(Stored records)
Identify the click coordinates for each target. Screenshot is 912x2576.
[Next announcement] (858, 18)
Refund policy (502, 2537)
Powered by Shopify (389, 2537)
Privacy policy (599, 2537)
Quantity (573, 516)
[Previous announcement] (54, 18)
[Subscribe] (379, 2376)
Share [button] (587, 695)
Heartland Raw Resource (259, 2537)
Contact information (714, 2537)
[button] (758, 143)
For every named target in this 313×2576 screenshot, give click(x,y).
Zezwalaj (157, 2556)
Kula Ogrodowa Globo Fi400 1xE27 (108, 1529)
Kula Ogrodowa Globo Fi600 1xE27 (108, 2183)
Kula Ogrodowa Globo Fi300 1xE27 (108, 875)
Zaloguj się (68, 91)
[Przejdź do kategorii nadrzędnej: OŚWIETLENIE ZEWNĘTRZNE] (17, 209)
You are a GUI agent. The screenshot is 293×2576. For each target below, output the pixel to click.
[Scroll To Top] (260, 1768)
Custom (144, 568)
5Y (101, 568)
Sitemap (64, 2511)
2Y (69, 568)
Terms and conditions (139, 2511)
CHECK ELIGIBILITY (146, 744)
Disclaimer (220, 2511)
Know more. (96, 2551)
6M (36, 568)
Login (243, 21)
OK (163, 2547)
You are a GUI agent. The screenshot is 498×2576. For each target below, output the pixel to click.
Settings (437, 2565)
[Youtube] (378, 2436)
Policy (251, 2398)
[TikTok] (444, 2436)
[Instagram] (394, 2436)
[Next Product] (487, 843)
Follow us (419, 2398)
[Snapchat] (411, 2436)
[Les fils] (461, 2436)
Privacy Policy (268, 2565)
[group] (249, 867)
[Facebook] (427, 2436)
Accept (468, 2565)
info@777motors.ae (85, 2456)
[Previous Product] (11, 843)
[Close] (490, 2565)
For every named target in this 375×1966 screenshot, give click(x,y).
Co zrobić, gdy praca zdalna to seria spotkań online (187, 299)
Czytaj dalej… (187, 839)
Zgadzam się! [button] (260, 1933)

--- Exercise instructions ---
Determine how many lines in the entries above hold the string "each", then report that number and nothing further.

--- Solution to the exercise ---
3